I get a good haul from our usual line of snares, the majority of which have been designed and set by Gale. He has an affinity for them, much like I do with my bow. It's what makes us the perfect hunting partners. Where he knows how to precisely balance and weigh every intricate wire and stick,  I can shoot at an animal in almost complete darkness and still take it down with one arrow. It's more than experience. It's a second nature. I reset the snares with a careful hand, knowing that I'll never be as naturally inclined to trapping.

I make it back to the fence surrounding District 12, the sun now illuminating the bleak winter day. As always, I wait for the telltale hum of electrical current running through the chain link fence. So much for it being charged 24/7. I slide underneath the chain link that has long since loosened from from ground and come out in the Meadow, just a stone's throw from my home. My old home. Legally it is my mother's and still belongs to her. If I were to drop dead at this very moment, both her and my sister Prim would be forced to return there. But for now, they're both happily settled in the new house in the Victor's Village, and I'm the only one who uses my childhood cottage. To me, it's my real home.

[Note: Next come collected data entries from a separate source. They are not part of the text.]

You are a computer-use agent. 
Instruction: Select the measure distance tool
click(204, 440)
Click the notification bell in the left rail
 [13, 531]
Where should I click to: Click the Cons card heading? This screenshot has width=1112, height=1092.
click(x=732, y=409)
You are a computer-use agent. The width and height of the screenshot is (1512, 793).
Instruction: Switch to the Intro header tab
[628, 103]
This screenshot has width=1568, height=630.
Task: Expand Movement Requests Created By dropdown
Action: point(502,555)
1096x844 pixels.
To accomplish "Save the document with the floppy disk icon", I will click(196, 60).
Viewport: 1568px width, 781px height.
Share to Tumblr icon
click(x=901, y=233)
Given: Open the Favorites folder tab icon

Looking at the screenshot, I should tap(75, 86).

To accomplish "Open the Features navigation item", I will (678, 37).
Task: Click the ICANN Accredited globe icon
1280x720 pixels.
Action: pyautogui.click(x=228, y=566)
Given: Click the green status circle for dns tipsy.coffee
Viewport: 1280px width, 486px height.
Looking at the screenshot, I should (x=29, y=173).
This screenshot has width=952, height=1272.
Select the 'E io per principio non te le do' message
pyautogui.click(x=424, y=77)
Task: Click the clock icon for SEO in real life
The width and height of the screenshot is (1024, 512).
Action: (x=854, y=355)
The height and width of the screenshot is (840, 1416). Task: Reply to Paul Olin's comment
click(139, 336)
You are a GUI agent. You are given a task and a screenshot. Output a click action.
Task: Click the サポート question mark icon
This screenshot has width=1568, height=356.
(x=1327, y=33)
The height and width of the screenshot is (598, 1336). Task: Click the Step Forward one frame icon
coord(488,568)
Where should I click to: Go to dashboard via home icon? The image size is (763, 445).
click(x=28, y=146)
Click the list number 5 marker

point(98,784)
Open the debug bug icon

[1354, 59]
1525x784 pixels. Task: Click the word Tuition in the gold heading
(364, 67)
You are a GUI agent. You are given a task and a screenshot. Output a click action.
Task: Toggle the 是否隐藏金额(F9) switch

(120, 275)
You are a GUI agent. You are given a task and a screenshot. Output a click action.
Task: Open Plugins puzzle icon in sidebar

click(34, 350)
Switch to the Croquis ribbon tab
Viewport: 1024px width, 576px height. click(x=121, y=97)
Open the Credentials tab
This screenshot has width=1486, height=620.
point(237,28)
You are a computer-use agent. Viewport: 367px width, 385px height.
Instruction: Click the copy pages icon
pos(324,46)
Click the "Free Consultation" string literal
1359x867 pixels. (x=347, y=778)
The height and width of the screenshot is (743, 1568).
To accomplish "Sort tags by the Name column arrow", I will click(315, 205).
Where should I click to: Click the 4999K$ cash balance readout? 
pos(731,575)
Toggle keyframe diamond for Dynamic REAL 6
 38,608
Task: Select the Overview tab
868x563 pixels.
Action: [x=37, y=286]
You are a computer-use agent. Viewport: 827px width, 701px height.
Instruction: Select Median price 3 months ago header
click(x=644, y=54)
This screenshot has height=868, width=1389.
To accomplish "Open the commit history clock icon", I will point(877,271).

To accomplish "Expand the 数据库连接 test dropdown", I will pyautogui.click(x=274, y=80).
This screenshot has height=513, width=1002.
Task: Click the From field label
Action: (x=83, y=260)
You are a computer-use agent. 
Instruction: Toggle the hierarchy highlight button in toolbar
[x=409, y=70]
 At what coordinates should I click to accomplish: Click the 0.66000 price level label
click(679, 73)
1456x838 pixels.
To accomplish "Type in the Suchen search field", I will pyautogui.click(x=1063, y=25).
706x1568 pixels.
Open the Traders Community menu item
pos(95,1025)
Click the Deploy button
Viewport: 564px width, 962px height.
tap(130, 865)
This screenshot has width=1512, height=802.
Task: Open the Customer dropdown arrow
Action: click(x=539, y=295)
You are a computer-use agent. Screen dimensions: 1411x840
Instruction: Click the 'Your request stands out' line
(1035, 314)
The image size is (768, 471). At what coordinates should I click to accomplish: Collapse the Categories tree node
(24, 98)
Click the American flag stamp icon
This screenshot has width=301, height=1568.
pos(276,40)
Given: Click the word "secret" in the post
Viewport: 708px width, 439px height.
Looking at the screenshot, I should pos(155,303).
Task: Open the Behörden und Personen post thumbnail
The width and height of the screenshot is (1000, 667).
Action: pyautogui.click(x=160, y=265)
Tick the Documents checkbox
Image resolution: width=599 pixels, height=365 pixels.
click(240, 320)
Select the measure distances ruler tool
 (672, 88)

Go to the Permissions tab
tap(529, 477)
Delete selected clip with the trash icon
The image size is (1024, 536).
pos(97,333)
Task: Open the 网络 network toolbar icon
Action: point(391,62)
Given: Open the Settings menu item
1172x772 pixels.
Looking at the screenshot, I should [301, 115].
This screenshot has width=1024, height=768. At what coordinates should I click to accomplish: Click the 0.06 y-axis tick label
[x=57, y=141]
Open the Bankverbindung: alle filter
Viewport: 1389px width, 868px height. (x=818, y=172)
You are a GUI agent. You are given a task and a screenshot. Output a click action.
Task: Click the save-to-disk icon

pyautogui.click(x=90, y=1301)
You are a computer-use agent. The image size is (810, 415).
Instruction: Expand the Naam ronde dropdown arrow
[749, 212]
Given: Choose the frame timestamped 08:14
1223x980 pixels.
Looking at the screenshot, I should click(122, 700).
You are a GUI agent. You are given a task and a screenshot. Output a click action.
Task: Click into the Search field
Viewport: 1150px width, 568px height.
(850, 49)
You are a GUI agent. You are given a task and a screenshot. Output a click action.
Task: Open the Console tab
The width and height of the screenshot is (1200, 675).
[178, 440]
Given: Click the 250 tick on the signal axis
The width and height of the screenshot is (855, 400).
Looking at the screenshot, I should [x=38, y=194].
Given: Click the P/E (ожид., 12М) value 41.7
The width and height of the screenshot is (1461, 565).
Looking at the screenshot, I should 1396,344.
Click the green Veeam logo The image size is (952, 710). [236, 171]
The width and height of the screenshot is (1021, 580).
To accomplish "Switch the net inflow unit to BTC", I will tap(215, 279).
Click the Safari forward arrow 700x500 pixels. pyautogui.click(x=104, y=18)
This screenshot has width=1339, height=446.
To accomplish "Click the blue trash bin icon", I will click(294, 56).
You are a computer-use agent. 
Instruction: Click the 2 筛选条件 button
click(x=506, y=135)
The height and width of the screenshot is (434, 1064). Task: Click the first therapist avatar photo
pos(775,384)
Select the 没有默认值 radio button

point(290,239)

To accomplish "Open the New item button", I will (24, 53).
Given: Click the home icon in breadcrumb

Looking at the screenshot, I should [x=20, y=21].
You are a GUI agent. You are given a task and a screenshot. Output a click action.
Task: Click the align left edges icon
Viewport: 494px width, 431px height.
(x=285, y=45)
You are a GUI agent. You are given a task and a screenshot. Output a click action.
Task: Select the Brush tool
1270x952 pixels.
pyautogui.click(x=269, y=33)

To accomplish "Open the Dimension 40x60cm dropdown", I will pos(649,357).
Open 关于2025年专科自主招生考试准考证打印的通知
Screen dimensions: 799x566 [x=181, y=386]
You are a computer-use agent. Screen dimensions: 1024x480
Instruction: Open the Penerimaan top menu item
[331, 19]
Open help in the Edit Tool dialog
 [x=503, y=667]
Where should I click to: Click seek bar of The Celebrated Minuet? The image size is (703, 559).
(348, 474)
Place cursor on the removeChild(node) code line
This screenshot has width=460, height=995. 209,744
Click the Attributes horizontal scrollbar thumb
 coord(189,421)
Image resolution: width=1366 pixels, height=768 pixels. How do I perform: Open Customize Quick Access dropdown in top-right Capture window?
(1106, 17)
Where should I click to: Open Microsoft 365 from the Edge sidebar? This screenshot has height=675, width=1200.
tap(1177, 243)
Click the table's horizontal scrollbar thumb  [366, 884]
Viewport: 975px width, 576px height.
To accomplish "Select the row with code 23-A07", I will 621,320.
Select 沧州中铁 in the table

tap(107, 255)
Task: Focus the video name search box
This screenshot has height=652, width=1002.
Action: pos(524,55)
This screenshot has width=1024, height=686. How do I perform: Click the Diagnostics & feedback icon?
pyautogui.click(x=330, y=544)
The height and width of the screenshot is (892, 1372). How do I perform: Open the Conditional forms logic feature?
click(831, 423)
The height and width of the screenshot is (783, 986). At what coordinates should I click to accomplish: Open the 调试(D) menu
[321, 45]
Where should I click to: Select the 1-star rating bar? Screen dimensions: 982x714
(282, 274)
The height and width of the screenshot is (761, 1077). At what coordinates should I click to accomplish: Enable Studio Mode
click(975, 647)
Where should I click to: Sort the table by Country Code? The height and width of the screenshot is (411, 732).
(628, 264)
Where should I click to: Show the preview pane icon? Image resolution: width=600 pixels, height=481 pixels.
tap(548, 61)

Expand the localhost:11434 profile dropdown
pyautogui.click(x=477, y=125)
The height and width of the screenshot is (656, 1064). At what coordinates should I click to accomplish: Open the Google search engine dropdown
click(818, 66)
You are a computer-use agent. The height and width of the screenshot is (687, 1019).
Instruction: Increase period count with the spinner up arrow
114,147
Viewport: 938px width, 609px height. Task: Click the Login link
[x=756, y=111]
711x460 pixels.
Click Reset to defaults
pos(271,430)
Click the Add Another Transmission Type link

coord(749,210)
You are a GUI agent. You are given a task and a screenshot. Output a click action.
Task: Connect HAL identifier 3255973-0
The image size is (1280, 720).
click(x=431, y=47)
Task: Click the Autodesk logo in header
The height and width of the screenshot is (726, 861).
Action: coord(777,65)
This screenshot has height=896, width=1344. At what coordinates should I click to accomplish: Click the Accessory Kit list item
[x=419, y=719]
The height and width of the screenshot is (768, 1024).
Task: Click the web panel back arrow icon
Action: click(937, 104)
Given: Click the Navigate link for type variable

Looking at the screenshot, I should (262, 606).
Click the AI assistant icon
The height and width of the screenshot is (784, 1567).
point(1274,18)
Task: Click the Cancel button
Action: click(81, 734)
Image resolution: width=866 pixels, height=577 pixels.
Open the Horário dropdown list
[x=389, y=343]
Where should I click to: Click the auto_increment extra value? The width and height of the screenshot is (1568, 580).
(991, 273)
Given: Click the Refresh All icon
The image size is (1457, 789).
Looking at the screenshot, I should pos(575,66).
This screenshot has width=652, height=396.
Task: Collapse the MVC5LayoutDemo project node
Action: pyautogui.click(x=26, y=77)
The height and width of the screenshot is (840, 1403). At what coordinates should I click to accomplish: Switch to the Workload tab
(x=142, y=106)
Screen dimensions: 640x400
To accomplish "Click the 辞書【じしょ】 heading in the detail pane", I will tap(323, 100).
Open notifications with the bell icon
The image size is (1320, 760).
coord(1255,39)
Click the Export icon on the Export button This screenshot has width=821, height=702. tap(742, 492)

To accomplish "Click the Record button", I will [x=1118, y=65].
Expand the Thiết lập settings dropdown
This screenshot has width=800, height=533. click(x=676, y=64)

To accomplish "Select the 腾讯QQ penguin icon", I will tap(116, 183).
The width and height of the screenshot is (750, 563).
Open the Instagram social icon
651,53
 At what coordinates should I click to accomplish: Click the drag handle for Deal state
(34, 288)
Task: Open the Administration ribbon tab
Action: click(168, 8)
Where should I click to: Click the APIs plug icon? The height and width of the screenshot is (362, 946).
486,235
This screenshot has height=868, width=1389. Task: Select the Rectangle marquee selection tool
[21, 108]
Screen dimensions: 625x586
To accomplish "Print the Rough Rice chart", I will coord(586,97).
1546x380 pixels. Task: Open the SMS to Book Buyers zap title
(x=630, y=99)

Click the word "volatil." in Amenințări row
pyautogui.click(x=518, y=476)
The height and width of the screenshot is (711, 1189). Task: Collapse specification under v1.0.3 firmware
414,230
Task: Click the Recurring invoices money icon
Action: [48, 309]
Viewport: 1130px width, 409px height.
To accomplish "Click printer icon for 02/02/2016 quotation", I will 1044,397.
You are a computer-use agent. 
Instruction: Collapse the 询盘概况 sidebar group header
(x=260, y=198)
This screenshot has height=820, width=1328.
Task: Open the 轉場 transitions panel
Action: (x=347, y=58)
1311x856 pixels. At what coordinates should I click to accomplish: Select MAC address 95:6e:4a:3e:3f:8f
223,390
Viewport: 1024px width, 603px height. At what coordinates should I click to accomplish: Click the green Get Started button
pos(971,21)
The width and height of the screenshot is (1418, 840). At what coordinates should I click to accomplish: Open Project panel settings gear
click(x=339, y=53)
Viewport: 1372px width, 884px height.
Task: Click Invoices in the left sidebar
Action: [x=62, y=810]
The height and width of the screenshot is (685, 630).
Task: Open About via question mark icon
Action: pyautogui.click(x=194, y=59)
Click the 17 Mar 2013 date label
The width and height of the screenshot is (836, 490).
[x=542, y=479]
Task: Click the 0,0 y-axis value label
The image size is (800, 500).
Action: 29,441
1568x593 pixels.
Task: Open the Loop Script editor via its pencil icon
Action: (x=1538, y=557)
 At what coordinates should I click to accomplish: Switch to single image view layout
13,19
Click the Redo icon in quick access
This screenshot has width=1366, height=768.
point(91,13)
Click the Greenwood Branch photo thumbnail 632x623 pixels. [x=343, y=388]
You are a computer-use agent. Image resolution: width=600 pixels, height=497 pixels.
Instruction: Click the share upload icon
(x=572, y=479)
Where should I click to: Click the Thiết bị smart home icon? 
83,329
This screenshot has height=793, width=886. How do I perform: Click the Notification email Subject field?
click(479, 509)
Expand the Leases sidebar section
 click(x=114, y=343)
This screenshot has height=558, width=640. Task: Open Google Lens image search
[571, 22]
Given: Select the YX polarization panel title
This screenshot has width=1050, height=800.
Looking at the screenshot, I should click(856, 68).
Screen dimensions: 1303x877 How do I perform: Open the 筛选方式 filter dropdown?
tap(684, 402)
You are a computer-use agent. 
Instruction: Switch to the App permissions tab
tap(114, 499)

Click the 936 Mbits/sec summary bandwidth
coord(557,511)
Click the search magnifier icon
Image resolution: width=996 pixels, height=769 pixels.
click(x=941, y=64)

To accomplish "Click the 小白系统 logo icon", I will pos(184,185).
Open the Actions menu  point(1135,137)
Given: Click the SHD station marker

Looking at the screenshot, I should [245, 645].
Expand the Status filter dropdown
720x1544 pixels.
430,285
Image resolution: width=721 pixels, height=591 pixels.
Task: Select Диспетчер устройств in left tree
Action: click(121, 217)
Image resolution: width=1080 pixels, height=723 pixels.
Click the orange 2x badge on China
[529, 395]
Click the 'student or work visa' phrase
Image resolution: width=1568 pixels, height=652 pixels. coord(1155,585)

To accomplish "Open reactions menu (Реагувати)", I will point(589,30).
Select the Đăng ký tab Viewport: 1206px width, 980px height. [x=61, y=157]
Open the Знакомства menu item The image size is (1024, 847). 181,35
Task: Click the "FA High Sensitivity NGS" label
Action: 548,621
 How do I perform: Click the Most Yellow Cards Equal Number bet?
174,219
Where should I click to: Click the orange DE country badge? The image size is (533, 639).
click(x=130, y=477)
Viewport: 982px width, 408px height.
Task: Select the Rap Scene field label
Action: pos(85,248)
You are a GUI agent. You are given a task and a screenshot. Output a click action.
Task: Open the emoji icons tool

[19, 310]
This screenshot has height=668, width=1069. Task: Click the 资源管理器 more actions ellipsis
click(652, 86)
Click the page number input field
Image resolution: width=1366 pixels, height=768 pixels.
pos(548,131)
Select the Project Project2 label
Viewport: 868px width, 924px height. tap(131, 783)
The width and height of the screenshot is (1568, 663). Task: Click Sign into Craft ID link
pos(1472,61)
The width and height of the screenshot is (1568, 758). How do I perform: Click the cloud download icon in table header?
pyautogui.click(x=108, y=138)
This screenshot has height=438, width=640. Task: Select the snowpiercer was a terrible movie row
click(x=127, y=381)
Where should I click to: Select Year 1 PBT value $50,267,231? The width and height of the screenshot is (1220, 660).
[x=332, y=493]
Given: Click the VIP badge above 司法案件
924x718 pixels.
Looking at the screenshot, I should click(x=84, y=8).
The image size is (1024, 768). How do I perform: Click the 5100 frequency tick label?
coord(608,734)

I step into the small front room to change my clothes before my walk back to Victor's Village. I make quick work of it, as the lack of life in the house has left only a bitter cold remaining. It is here that I slip out of my father's old hunting jacket and pull on a scratchy wool coat that doesn't quite sit right. Switch out my old and worn, but incredibly comfortable hunting boots for a Capitol-made pair that pinches my toes. Clothes that reflect my newfound status as a victor. My bows and arrows are already stashed in a hollowed out log in the woods. Despite the minutes counting down to the debacle that will shortly be arriving at my house, I allow myself a moment to mourn my old life here. We barely survived most days, but I knew precisely who I was. Who I was meant to be. A life in which I somehow felt a stronger sense of security for myself and my family than I do now.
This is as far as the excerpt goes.